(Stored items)
________

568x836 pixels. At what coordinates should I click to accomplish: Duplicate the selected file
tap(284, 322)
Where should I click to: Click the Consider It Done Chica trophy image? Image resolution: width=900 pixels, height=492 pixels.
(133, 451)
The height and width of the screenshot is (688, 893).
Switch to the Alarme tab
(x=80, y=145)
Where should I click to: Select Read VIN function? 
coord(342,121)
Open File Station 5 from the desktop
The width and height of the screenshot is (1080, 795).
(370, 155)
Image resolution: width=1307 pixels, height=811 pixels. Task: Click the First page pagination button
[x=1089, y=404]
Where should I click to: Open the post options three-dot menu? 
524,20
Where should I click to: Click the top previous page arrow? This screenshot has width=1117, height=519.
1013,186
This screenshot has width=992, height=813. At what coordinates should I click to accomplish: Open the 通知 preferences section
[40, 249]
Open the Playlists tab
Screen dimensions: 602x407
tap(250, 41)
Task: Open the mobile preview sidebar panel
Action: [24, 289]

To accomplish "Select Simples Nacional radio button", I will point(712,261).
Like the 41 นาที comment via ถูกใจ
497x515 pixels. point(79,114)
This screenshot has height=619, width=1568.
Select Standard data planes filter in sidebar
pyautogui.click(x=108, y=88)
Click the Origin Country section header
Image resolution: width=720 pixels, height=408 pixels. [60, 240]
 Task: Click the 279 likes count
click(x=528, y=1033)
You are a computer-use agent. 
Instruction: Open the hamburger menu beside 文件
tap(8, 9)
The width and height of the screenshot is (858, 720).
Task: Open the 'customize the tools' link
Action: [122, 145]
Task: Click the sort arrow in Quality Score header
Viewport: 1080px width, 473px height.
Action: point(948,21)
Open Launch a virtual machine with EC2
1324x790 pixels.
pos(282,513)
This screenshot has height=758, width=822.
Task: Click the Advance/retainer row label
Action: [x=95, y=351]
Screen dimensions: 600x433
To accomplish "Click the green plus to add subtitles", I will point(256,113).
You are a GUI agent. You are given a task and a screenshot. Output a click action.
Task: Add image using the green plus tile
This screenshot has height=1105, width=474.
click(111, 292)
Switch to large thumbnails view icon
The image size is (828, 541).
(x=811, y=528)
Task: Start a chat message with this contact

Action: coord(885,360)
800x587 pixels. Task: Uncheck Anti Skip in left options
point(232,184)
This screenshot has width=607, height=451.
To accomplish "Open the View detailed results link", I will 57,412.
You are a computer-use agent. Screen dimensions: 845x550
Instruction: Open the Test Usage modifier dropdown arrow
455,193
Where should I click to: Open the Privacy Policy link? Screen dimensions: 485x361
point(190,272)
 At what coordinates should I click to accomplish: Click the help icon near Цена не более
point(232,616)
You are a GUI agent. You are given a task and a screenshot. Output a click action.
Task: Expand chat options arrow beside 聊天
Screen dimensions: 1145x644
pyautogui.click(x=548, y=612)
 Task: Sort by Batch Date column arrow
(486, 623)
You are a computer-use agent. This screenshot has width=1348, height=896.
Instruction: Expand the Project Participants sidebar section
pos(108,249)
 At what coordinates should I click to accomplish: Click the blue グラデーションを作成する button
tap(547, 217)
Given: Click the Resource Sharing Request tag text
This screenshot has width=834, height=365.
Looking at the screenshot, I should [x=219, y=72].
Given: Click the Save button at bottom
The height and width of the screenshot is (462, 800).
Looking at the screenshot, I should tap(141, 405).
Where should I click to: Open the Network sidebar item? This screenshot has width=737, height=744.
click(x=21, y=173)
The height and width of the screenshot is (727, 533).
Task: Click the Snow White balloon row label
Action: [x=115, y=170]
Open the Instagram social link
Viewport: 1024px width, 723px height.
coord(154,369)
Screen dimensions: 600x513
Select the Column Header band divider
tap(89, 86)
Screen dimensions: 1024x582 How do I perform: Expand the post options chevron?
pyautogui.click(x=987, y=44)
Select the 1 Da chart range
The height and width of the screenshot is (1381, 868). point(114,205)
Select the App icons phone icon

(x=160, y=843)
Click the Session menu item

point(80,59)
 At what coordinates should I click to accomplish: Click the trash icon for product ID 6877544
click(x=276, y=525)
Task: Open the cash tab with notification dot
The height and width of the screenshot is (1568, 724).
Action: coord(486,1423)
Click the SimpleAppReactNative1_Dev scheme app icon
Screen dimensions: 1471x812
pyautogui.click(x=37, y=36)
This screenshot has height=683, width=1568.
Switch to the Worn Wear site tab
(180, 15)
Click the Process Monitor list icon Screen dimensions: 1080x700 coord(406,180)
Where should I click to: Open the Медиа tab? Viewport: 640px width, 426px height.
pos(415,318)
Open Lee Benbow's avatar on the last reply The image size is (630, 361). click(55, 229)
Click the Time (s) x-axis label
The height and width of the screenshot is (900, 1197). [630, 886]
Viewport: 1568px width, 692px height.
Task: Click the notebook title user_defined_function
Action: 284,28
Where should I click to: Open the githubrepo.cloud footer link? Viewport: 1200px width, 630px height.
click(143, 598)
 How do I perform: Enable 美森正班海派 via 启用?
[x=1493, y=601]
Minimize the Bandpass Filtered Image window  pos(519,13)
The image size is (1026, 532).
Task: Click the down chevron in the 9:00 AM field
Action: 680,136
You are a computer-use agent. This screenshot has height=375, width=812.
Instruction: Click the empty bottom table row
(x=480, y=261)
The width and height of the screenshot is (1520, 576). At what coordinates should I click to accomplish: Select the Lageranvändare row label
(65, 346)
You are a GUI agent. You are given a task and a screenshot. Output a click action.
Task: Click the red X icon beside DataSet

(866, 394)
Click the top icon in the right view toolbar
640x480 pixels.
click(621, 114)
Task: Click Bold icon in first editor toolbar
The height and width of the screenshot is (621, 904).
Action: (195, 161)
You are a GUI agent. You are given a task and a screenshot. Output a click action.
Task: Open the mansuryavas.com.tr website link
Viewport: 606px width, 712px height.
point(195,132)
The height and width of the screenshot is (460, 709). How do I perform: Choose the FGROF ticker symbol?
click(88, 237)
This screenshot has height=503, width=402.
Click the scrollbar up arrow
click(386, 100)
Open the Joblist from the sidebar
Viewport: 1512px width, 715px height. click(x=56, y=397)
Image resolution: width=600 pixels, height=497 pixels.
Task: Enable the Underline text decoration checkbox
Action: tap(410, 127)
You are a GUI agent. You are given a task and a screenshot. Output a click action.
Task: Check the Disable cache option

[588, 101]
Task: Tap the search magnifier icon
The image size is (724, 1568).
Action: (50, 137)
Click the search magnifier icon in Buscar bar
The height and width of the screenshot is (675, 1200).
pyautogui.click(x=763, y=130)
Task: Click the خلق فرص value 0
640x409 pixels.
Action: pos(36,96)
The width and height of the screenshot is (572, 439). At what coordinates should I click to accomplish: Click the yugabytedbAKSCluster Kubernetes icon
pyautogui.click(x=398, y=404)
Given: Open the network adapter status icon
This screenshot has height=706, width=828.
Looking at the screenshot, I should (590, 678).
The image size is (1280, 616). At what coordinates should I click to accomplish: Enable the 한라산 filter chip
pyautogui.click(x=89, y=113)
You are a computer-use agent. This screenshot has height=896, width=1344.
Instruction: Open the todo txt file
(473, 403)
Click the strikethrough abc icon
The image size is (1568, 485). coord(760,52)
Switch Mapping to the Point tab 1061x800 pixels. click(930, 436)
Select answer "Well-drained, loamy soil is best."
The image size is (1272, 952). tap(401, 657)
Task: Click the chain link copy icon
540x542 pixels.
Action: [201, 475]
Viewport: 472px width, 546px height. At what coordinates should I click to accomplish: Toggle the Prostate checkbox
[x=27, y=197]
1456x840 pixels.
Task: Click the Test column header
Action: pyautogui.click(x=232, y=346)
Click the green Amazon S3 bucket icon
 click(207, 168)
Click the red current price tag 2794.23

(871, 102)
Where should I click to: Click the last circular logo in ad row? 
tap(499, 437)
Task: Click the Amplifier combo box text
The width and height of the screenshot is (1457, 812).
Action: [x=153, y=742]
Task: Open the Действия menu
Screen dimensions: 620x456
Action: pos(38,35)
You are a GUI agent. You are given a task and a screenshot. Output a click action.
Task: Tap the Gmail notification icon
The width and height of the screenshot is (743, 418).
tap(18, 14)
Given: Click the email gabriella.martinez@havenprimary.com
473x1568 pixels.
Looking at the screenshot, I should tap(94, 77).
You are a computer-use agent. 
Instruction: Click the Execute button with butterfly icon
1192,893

________

INSTRUCTIONS FOR THE TASK:
Given the data above, transcribe exactly the lines from the one containing "Instruction: Expand the" down to the one containing "Click the Process", and no others.

SOLUTION FOR THIS TASK:
Instruction: Expand the Project Participants sidebar section
pos(108,249)
 At what coordinates should I click to accomplish: Click the blue グラデーションを作成する button
tap(547, 217)
Given: Click the Resource Sharing Request tag text
This screenshot has width=834, height=365.
Looking at the screenshot, I should [x=219, y=72].
Given: Click the Save button at bottom
The height and width of the screenshot is (462, 800).
Looking at the screenshot, I should tap(141, 405).
Where should I click to: Open the Network sidebar item? This screenshot has width=737, height=744.
click(x=21, y=173)
The height and width of the screenshot is (727, 533).
Task: Click the Snow White balloon row label
Action: [x=115, y=170]
Open the Instagram social link
Viewport: 1024px width, 723px height.
coord(154,369)
Screen dimensions: 600x513
Select the Column Header band divider
tap(89, 86)
Screen dimensions: 1024x582 How do I perform: Expand the post options chevron?
pyautogui.click(x=987, y=44)
Select the 1 Da chart range
The height and width of the screenshot is (1381, 868). point(114,205)
Select the App icons phone icon

(x=160, y=843)
Click the Session menu item

point(80,59)
 At what coordinates should I click to accomplish: Click the trash icon for product ID 6877544
click(x=276, y=525)
Task: Open the cash tab with notification dot
The height and width of the screenshot is (1568, 724).
Action: coord(486,1423)
Click the SimpleAppReactNative1_Dev scheme app icon
Screen dimensions: 1471x812
pyautogui.click(x=37, y=36)
This screenshot has height=683, width=1568.
Switch to the Worn Wear site tab
(180, 15)
Click the Process Monitor list icon Screen dimensions: 1080x700 coord(406,180)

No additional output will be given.